Work item:
Copy out exactly the stretch of the listing below that begins at the line containing "1031x598 pixels. How" and ends at the line containing "Given: Insert a comment", and copy nothing outside it.

Material supplied:
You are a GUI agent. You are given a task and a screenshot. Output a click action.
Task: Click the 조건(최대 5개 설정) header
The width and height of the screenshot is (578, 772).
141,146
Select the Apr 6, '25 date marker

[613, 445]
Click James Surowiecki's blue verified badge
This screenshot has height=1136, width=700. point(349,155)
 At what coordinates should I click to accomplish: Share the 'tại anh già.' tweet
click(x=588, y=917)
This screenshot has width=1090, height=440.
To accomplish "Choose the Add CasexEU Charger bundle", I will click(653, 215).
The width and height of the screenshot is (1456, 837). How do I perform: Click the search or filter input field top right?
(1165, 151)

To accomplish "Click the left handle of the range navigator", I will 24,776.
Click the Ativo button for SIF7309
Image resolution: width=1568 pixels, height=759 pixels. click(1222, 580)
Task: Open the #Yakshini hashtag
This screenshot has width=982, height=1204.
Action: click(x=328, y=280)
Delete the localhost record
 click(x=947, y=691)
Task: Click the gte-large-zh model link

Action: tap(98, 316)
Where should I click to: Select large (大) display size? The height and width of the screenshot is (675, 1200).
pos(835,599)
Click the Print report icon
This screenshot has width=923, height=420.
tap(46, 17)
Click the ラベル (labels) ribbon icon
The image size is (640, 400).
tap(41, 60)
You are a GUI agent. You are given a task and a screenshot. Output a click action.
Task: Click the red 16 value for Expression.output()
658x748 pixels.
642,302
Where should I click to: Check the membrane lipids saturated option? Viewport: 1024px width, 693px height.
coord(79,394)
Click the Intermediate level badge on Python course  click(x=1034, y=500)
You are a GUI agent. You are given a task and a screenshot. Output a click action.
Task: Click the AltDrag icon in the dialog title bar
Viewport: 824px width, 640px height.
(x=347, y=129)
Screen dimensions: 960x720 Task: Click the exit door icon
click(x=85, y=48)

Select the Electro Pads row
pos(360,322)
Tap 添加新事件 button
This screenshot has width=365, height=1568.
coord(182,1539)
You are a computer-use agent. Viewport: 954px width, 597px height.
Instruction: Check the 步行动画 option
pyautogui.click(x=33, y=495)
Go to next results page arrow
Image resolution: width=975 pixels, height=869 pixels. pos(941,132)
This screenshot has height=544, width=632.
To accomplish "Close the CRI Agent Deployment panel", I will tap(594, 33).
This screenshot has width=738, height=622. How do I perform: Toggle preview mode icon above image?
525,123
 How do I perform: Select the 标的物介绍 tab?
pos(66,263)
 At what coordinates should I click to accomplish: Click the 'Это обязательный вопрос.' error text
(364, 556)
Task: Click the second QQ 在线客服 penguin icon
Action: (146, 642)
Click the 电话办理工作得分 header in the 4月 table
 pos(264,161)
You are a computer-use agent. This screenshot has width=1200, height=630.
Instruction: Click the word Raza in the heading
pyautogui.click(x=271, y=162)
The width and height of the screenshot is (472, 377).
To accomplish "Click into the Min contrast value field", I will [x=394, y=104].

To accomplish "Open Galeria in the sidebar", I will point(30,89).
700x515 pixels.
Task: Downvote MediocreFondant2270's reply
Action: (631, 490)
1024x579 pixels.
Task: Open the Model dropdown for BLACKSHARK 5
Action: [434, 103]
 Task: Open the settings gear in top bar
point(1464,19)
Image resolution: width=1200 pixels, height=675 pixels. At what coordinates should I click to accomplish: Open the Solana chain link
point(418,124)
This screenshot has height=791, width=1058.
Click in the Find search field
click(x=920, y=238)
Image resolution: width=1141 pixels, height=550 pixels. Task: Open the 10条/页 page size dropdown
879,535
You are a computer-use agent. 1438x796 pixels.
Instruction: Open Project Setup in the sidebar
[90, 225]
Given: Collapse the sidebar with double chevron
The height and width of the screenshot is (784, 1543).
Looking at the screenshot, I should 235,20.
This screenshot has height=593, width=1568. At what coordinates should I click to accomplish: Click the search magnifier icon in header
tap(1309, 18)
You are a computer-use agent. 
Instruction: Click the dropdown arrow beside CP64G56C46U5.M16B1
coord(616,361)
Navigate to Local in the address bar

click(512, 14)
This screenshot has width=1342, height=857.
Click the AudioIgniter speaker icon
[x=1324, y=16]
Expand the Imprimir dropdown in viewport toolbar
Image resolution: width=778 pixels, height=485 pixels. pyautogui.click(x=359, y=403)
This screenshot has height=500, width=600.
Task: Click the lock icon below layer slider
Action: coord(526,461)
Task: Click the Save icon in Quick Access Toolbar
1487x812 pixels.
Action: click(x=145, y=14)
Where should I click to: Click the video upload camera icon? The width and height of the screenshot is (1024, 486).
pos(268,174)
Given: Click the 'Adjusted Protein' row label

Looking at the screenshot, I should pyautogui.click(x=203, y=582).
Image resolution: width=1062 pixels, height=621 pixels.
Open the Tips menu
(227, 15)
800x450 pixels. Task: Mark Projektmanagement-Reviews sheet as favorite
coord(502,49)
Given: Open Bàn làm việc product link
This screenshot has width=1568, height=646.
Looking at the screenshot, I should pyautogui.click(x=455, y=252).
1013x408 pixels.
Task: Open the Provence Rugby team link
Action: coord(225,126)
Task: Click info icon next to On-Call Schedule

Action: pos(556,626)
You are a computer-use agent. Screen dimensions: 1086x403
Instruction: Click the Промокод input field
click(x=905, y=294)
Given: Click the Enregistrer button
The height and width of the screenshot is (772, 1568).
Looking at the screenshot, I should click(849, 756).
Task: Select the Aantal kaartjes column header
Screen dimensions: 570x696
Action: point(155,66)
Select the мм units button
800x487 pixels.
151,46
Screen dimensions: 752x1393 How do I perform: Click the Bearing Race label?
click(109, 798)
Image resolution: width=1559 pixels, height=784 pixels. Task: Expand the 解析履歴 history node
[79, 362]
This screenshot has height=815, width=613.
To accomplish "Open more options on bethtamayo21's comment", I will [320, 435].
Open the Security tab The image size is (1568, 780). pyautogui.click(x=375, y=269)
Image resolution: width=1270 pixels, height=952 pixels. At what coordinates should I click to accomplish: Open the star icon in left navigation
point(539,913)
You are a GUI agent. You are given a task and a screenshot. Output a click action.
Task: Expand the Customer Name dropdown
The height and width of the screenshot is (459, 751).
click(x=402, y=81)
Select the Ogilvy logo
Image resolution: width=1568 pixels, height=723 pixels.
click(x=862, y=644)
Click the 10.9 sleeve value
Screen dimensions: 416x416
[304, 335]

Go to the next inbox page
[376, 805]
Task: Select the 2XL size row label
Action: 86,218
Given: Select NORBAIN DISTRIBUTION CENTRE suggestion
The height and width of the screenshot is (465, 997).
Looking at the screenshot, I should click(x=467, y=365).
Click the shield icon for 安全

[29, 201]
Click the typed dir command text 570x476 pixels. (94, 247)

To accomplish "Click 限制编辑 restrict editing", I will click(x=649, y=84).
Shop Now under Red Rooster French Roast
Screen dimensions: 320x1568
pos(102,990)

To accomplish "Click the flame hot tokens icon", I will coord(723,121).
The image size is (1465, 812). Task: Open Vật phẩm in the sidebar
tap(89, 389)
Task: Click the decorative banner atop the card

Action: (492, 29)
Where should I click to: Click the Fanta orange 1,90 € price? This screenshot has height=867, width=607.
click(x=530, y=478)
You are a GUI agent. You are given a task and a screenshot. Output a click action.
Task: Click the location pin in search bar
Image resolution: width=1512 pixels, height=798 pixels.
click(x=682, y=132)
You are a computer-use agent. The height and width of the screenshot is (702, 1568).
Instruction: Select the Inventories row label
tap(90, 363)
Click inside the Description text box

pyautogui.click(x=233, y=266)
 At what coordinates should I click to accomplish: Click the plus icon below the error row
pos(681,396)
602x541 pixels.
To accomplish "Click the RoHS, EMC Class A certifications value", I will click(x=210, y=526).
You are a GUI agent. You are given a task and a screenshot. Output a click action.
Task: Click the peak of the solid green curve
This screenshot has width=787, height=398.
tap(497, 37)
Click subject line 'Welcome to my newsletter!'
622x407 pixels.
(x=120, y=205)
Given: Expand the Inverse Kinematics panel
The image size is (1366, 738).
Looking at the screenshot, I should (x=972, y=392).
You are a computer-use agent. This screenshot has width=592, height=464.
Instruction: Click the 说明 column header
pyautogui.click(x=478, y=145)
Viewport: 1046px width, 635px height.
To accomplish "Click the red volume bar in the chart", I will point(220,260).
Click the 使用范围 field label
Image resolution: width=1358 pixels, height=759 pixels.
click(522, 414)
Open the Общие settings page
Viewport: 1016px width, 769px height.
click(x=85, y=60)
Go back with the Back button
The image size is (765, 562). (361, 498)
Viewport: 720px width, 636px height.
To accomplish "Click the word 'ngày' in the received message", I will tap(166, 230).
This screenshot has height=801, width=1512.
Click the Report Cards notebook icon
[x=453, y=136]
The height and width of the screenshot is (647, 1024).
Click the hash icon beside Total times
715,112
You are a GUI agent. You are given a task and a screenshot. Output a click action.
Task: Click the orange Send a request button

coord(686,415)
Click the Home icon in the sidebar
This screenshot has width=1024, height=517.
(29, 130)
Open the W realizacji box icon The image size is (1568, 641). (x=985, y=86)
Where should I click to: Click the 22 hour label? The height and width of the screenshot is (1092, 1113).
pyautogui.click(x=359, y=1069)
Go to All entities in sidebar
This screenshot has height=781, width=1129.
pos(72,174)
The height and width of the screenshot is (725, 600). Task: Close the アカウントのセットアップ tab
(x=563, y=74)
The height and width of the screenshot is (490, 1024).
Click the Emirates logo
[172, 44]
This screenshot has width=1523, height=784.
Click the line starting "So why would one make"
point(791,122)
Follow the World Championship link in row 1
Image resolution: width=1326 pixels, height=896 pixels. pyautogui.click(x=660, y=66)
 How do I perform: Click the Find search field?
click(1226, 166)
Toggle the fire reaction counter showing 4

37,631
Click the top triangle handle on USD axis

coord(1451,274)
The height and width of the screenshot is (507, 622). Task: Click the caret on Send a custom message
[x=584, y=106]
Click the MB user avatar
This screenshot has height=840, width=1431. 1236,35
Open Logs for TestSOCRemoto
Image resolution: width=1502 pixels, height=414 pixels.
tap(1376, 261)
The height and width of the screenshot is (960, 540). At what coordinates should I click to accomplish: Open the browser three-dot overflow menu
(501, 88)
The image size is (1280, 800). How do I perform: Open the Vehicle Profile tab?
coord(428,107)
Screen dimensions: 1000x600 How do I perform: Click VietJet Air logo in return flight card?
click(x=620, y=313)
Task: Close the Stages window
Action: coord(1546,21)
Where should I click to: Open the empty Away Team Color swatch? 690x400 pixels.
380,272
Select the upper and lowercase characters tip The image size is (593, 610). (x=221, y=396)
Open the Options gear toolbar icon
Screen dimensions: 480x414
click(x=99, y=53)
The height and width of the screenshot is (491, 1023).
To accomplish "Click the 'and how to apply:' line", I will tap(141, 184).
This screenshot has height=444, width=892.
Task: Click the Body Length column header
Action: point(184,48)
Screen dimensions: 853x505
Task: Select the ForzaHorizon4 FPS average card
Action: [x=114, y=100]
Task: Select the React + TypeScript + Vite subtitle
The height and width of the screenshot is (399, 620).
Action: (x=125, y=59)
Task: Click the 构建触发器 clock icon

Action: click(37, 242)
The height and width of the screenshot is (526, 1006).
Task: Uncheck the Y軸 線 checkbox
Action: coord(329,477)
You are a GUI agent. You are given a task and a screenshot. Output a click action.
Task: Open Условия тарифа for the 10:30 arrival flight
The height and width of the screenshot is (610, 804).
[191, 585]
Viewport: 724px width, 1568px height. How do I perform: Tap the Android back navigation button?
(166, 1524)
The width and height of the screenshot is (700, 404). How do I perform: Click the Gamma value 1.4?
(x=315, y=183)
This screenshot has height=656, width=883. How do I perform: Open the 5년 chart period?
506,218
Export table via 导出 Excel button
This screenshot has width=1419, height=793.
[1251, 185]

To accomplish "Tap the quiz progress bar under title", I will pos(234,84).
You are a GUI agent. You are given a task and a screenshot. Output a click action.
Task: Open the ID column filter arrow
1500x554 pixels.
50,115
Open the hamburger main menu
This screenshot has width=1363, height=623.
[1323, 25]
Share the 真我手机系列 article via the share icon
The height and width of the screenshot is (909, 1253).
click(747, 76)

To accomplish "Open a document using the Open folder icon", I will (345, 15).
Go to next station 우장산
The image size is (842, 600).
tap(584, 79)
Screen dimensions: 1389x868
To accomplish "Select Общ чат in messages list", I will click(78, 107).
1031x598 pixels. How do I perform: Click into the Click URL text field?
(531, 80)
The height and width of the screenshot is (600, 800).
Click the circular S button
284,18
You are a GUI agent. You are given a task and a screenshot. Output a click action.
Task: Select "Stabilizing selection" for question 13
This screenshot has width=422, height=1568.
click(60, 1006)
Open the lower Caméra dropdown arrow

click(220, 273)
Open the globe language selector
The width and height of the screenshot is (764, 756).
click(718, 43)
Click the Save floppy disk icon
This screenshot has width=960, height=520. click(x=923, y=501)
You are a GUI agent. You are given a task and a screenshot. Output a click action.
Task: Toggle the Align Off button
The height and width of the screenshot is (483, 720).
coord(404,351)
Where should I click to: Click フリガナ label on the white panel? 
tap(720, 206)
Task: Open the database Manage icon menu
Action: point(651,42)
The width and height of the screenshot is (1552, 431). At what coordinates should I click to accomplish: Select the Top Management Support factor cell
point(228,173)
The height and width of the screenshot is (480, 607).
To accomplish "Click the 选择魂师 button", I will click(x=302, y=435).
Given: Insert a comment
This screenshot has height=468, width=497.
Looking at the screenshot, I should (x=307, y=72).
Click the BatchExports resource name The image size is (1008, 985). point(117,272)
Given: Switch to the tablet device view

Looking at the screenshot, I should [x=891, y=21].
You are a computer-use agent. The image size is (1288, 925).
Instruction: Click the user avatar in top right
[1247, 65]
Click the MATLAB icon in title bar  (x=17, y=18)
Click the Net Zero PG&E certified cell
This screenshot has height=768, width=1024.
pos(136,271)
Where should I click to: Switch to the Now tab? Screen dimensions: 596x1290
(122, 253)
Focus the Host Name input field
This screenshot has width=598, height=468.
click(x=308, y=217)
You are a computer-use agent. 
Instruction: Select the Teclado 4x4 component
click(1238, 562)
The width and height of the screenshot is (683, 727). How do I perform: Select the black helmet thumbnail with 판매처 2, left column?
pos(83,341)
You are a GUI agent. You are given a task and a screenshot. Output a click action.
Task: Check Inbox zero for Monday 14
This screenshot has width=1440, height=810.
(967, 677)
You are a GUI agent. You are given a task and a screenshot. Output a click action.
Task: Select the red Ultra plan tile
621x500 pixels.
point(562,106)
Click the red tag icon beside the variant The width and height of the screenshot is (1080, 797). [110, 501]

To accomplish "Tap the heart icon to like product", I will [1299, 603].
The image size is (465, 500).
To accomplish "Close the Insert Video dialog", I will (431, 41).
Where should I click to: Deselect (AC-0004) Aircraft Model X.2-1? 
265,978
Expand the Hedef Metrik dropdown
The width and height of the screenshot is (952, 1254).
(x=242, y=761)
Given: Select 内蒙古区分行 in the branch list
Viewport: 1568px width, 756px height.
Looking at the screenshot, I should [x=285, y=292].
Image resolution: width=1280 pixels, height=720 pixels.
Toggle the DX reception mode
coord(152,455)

Exercise solution:
1031x598 pixels. How do I perform: Click into the Click URL text field?
(531, 80)
The height and width of the screenshot is (600, 800).
Click the circular S button
284,18
You are a GUI agent. You are given a task and a screenshot. Output a click action.
Task: Select "Stabilizing selection" for question 13
This screenshot has width=422, height=1568.
click(60, 1006)
Open the lower Caméra dropdown arrow

click(220, 273)
Open the globe language selector
The width and height of the screenshot is (764, 756).
click(718, 43)
Click the Save floppy disk icon
This screenshot has width=960, height=520. click(x=923, y=501)
You are a GUI agent. You are given a task and a screenshot. Output a click action.
Task: Toggle the Align Off button
The height and width of the screenshot is (483, 720).
coord(404,351)
Where should I click to: Click フリガナ label on the white panel? 
tap(720, 206)
Task: Open the database Manage icon menu
Action: point(651,42)
The width and height of the screenshot is (1552, 431). At what coordinates should I click to accomplish: Select the Top Management Support factor cell
point(228,173)
The height and width of the screenshot is (480, 607).
To accomplish "Click the 选择魂师 button", I will click(x=302, y=435).
Given: Insert a comment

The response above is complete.